WHAT: "Sneakairs" from British airline EasyJet are Bluetooth-enabled vibrating sneakers that sync to a Google Maps-driven app on your phone to provide turn-by-turn navigation without transforming your vacation self into a screen-staring zombie.
WHY WE CARE: The next frontier of wearables may not be watches, or step-counters that look almost, kinda-sorta like they were designed by someone with a functioning sense of style. Rather than ostentatious wearables that confirm to the world that your wrist wear can communicate with the Internet, we're probably going to be moving in the direction of connected clothing and accessories that provide limited functionality, but also that look like things you'd be wearing anyway.
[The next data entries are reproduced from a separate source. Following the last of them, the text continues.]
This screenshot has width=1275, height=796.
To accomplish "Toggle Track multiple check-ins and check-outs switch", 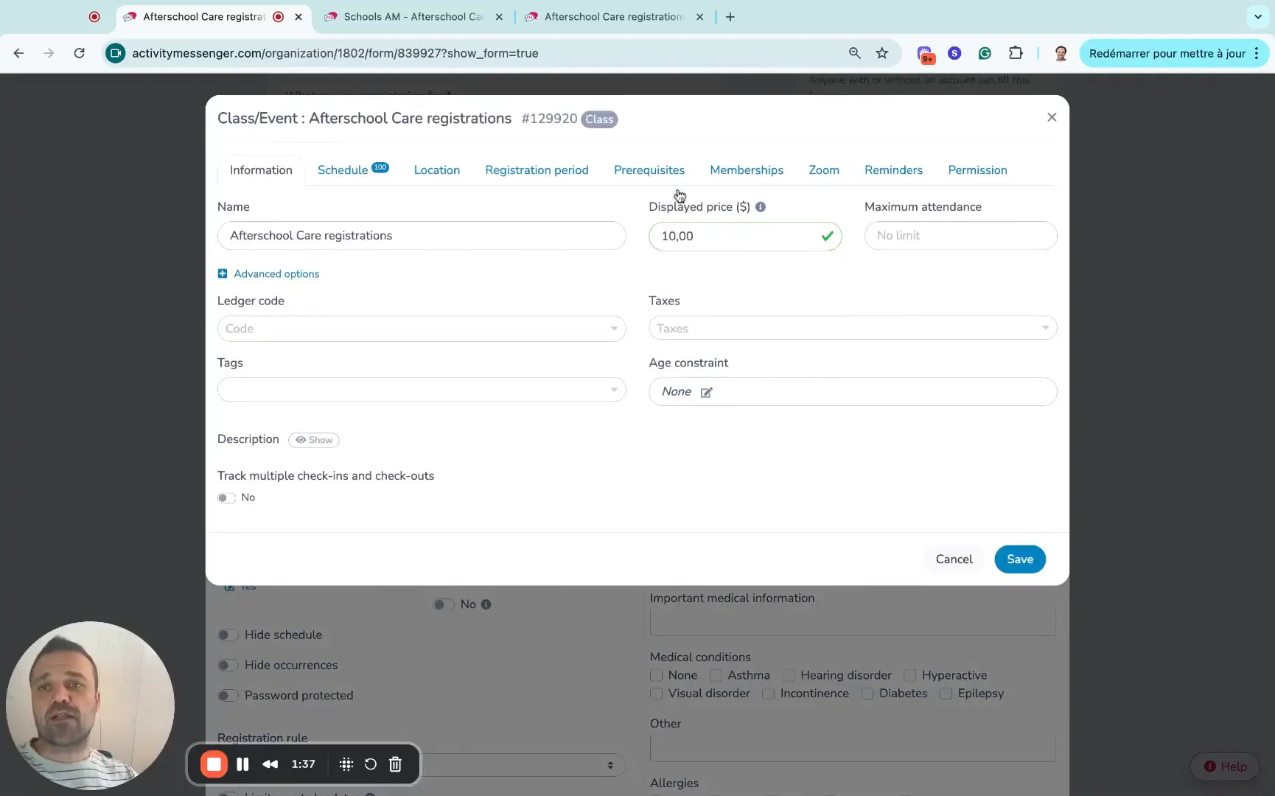I will (226, 498).
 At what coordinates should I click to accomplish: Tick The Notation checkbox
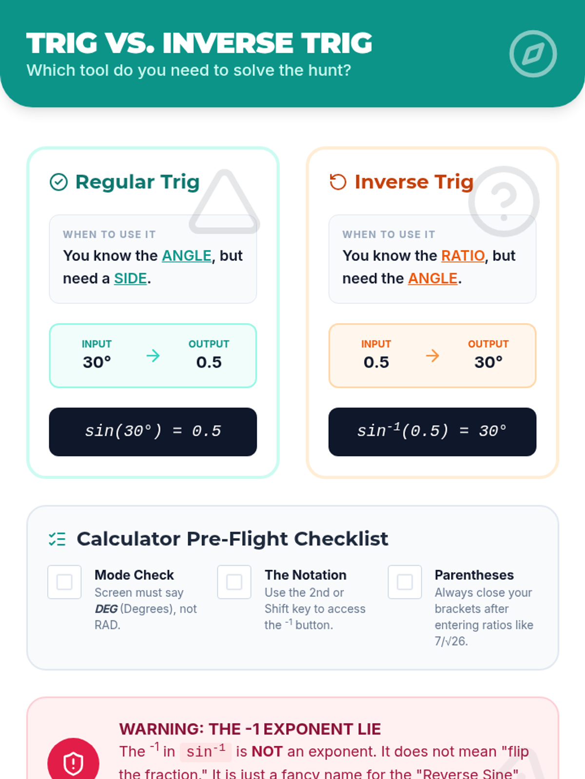pyautogui.click(x=234, y=582)
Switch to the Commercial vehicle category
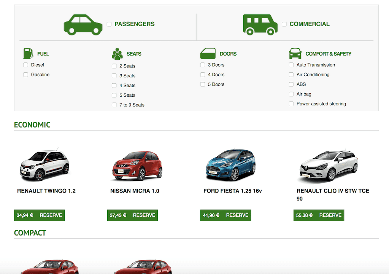 [x=284, y=24]
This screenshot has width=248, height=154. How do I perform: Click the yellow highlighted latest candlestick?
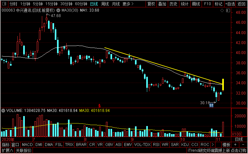point(223,85)
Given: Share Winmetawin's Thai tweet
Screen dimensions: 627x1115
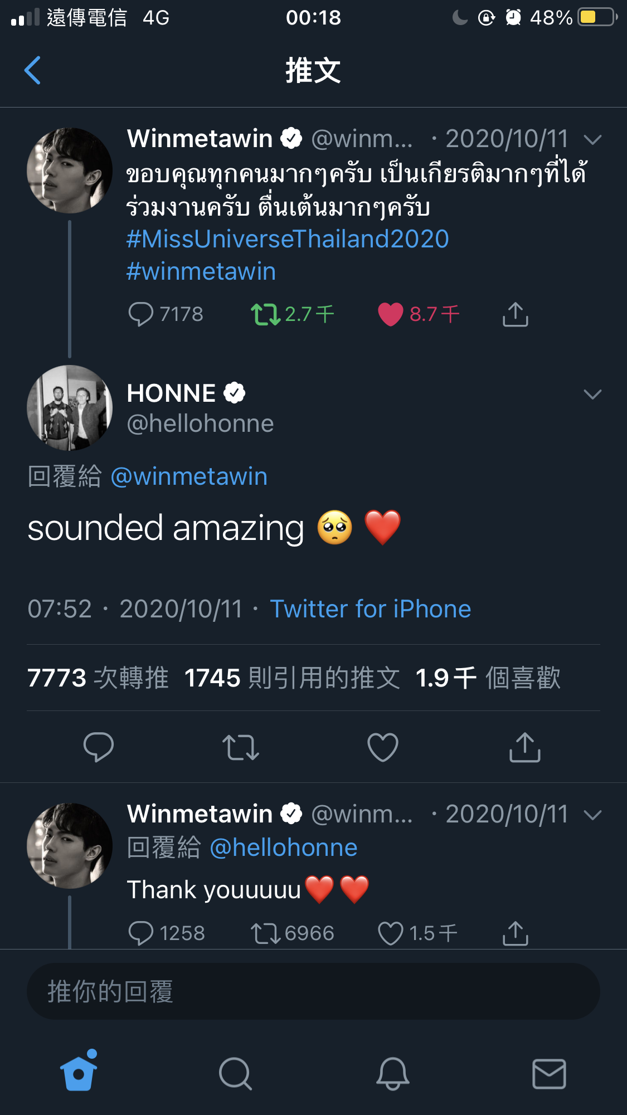Looking at the screenshot, I should (516, 314).
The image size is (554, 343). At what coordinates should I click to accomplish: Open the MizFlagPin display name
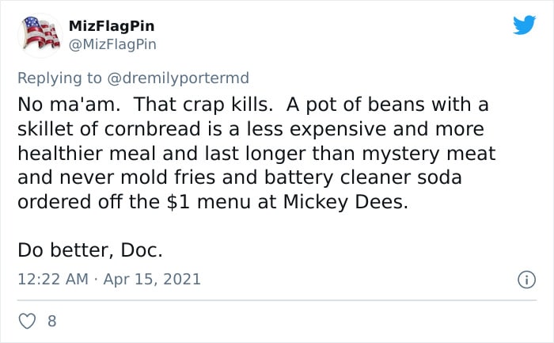pos(112,26)
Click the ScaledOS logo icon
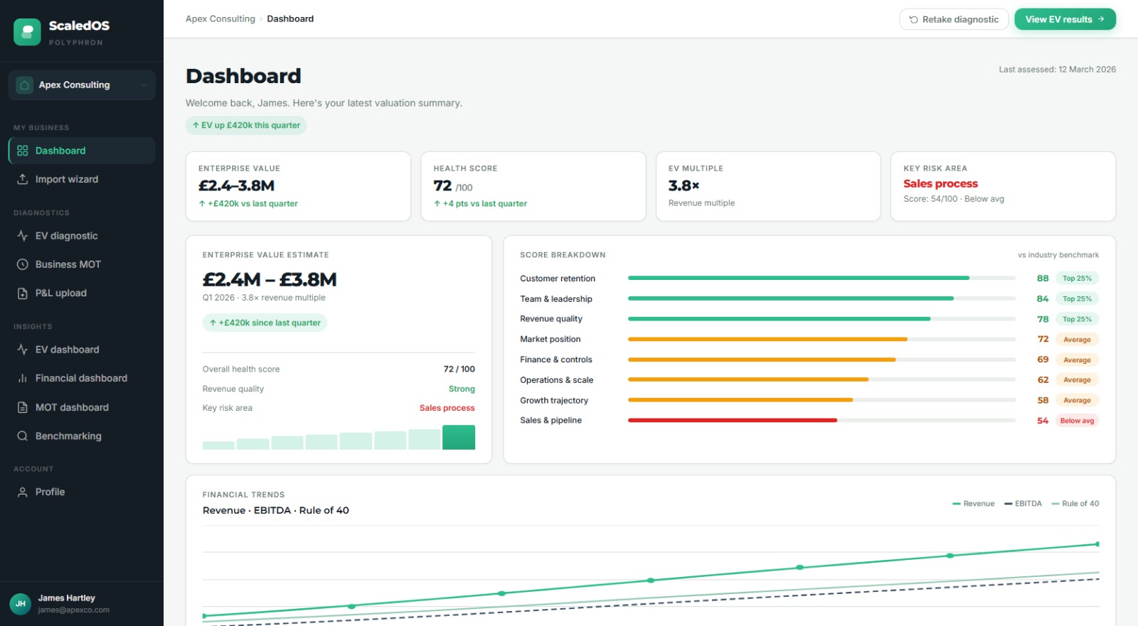This screenshot has width=1138, height=626. (27, 32)
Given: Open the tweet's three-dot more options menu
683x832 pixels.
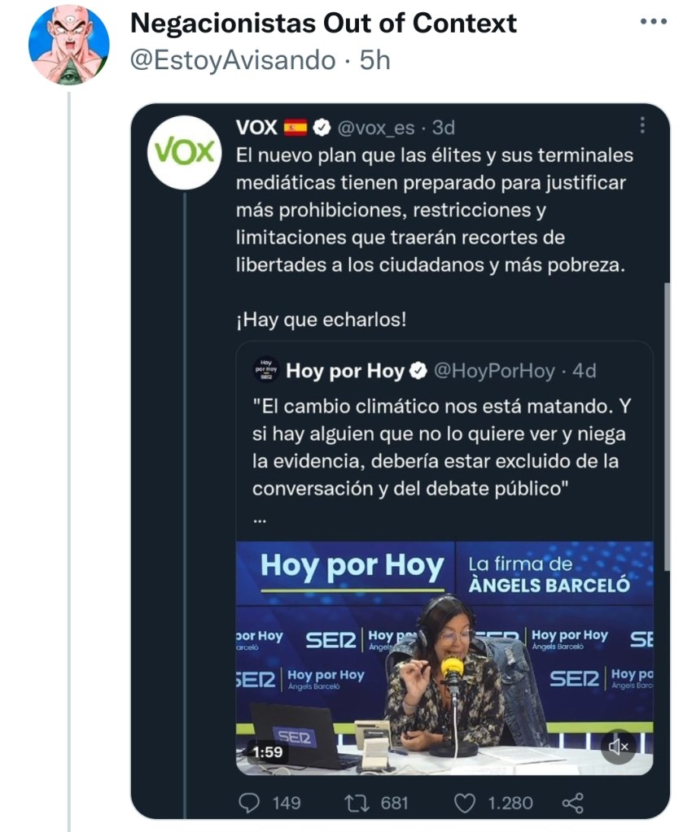Looking at the screenshot, I should (x=653, y=22).
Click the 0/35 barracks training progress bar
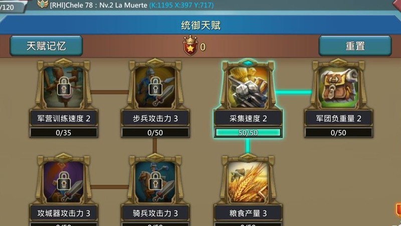Image resolution: width=401 pixels, height=226 pixels. coord(64,132)
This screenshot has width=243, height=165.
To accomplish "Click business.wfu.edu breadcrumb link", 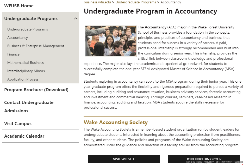I will (97, 2).
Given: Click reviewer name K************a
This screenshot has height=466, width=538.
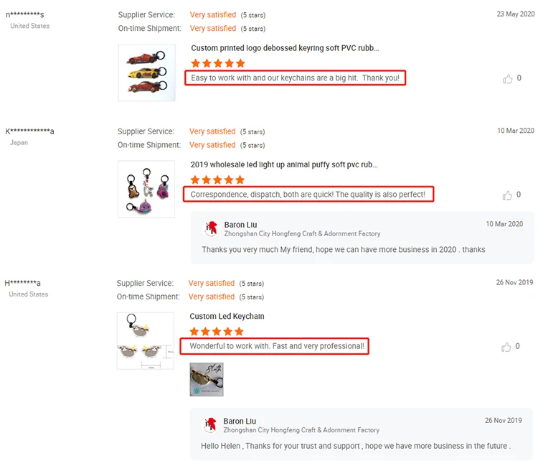Looking at the screenshot, I should point(29,131).
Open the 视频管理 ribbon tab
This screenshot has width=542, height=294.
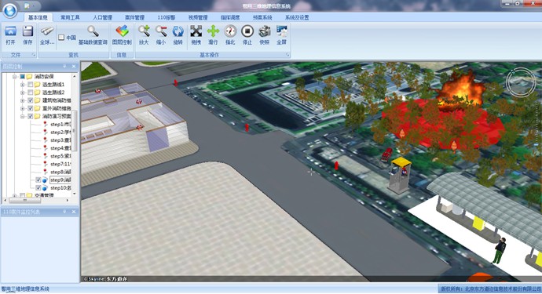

While the "Sneakairs" may never be released to the public (EasyJet hasn't commented on when they'll be available, anyway), but if they're road-testing the concept so that, say, Adidas can make their own sneakers that incorporate technology to make getting around new cities 20% easier, then we're navigating to a future where "wearables" are much more mundane, much more fashionable, and much more useful. That's something that can (and will) extend well beyond footwear, too—Google and Levi's announced a connected jean jacket as part of Levi's "Commuter" line for urban cyclists, and it's safe to say that this is probably where we're headed. Smart shoes that look like regular shoes are a small step—especially if it's just an airline PR gimmick for now—but they're definitely leading us in the right direction.